[Dataset entries]
==*==

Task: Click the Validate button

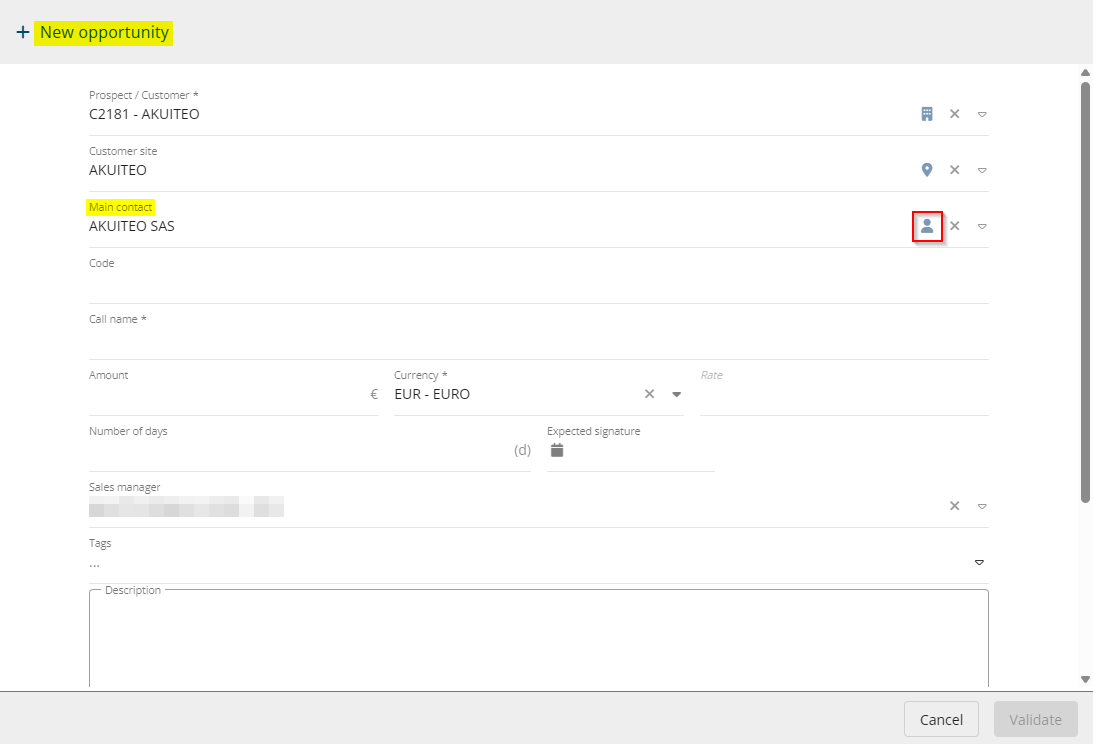Action: coord(1035,720)
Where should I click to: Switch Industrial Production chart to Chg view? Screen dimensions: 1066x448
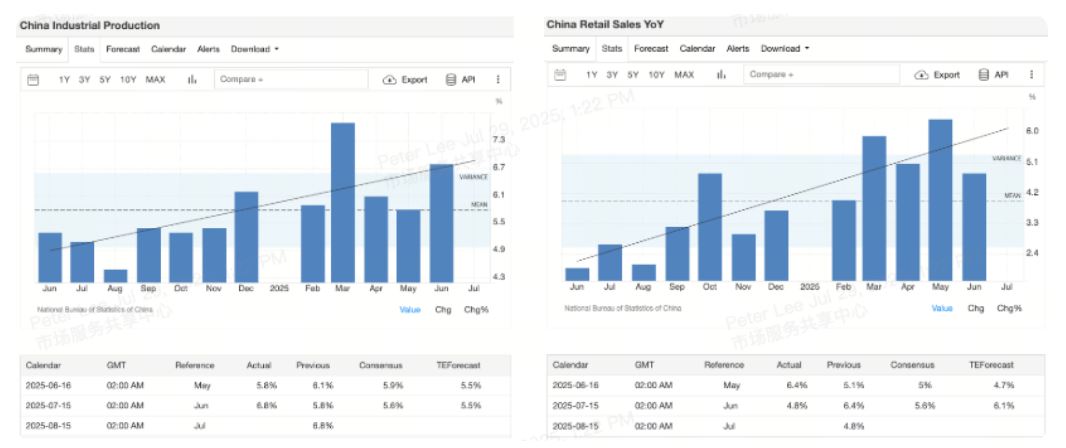[442, 310]
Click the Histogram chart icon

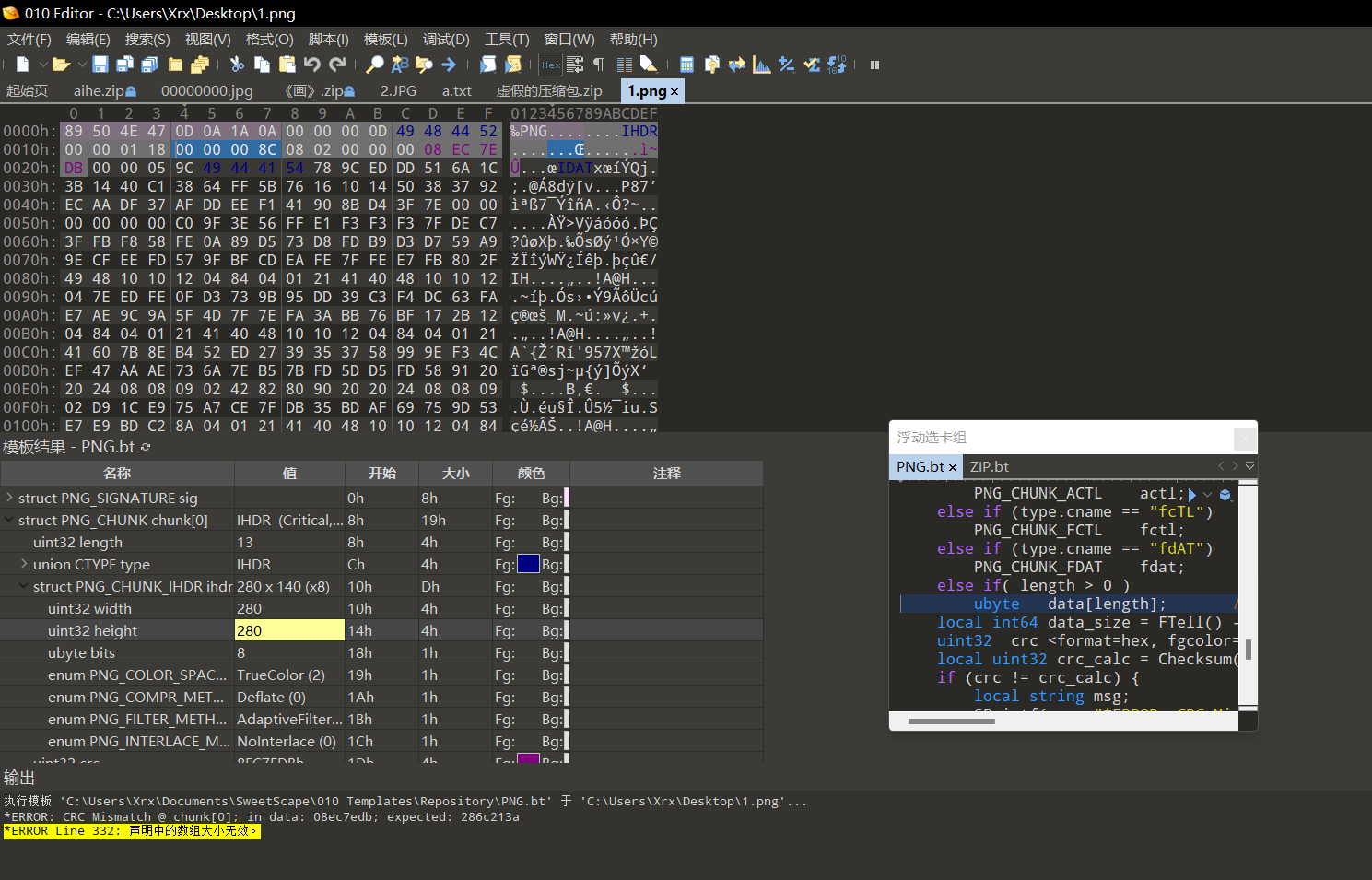click(x=761, y=65)
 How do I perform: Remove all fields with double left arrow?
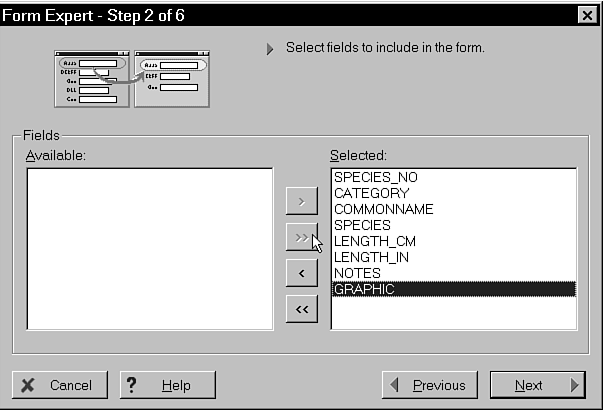(301, 309)
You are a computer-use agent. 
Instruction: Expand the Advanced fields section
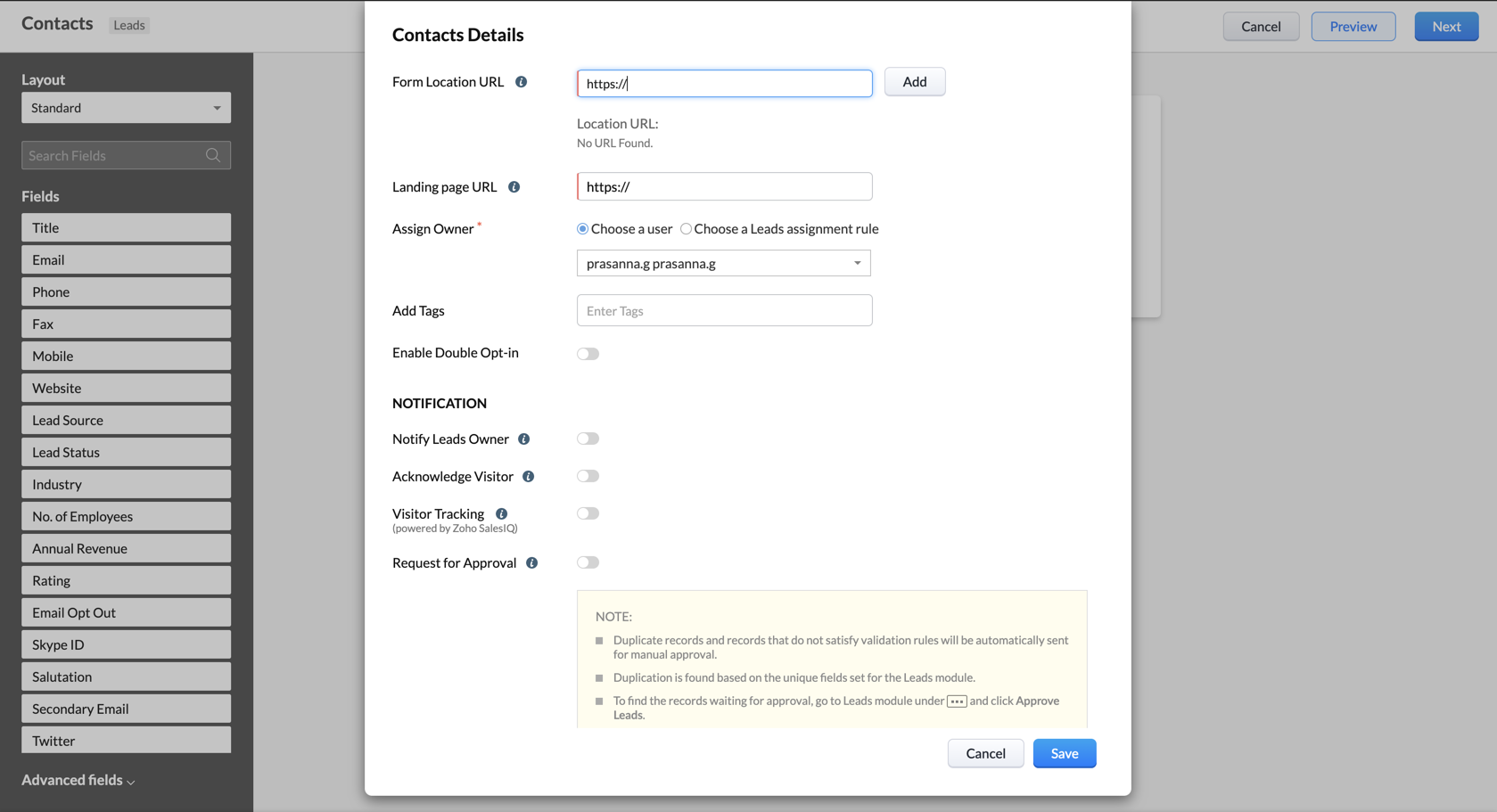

==*==

[DIRECTIONS] Leave every picture out, and transcribe the data above exactly as it reads.

[THE COMPLETED TASK]
Task: Click the Validate button

Action: coord(1035,720)
Where should I click to: Switch Industrial Production chart to Chg view? Screen dimensions: 1066x448
[442, 310]
Click the Histogram chart icon

click(x=761, y=65)
 How do I perform: Remove all fields with double left arrow?
(301, 309)
You are a computer-use agent. 
Instruction: Expand the Advanced fields section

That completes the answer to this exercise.